The records:
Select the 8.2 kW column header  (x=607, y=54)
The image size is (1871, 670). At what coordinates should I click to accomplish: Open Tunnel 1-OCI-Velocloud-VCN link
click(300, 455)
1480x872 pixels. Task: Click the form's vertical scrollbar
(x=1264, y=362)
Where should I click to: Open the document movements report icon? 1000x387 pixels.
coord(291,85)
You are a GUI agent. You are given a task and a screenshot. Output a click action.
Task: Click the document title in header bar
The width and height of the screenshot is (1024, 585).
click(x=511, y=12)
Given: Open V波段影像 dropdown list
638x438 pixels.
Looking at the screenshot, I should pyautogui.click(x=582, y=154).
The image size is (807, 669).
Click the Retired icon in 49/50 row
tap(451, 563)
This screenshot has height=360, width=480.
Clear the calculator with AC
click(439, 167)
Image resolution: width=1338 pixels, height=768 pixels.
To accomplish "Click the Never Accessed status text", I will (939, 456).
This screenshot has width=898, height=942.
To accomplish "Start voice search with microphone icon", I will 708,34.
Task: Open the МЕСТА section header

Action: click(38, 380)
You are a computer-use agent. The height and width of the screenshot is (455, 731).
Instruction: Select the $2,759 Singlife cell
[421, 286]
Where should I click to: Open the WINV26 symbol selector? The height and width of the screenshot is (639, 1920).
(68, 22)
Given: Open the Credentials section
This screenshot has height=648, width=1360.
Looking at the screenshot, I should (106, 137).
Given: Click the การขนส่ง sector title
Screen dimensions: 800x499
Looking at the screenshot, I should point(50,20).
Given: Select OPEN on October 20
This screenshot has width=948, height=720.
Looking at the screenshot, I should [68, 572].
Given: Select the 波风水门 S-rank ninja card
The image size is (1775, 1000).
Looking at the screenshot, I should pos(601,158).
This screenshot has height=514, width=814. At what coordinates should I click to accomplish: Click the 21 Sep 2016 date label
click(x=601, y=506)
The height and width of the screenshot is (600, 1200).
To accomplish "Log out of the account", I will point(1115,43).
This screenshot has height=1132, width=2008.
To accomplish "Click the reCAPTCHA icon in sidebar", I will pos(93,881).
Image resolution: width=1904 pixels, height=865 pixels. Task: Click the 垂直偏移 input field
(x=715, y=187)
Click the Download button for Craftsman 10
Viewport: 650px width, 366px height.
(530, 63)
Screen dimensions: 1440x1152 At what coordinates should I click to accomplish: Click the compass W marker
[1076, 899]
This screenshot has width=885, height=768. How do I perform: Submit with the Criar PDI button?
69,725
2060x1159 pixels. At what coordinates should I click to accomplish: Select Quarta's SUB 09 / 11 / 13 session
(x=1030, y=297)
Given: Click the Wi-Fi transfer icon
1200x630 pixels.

What this task involves: Repeat all the material above, matching every character.

Exercise response:
Select the 8.2 kW column header  (x=607, y=54)
The image size is (1871, 670). At what coordinates should I click to accomplish: Open Tunnel 1-OCI-Velocloud-VCN link
click(300, 455)
1480x872 pixels. Task: Click the form's vertical scrollbar
(x=1264, y=362)
Where should I click to: Open the document movements report icon? 1000x387 pixels.
coord(291,85)
You are a GUI agent. You are given a task and a screenshot. Output a click action.
Task: Click the document title in header bar
The width and height of the screenshot is (1024, 585).
click(x=511, y=12)
Given: Open V波段影像 dropdown list
638x438 pixels.
Looking at the screenshot, I should pyautogui.click(x=582, y=154).
The image size is (807, 669).
Click the Retired icon in 49/50 row
tap(451, 563)
This screenshot has height=360, width=480.
Clear the calculator with AC
click(439, 167)
Image resolution: width=1338 pixels, height=768 pixels.
To accomplish "Click the Never Accessed status text", I will (939, 456).
This screenshot has width=898, height=942.
To accomplish "Start voice search with microphone icon", I will 708,34.
Task: Open the МЕСТА section header

Action: click(38, 380)
You are a computer-use agent. The height and width of the screenshot is (455, 731).
Instruction: Select the $2,759 Singlife cell
[421, 286]
Where should I click to: Open the WINV26 symbol selector? The height and width of the screenshot is (639, 1920).
(68, 22)
Given: Open the Credentials section
This screenshot has height=648, width=1360.
Looking at the screenshot, I should (106, 137).
Given: Click the การขนส่ง sector title
Screen dimensions: 800x499
Looking at the screenshot, I should point(50,20).
Given: Select OPEN on October 20
This screenshot has width=948, height=720.
Looking at the screenshot, I should [68, 572].
Given: Select the 波风水门 S-rank ninja card
The image size is (1775, 1000).
Looking at the screenshot, I should pos(601,158).
This screenshot has height=514, width=814. At what coordinates should I click to accomplish: Click the 21 Sep 2016 date label
click(x=601, y=506)
The height and width of the screenshot is (600, 1200).
To accomplish "Log out of the account", I will point(1115,43).
This screenshot has height=1132, width=2008.
To accomplish "Click the reCAPTCHA icon in sidebar", I will pos(93,881).
Image resolution: width=1904 pixels, height=865 pixels. Task: Click the 垂直偏移 input field
(x=715, y=187)
Click the Download button for Craftsman 10
Viewport: 650px width, 366px height.
(530, 63)
Screen dimensions: 1440x1152 At what coordinates should I click to accomplish: Click the compass W marker
[1076, 899]
This screenshot has width=885, height=768. How do I perform: Submit with the Criar PDI button?
69,725
2060x1159 pixels. At what coordinates should I click to accomplish: Select Quarta's SUB 09 / 11 / 13 session
(x=1030, y=297)
Given: Click the Wi-Fi transfer icon
1200x630 pixels.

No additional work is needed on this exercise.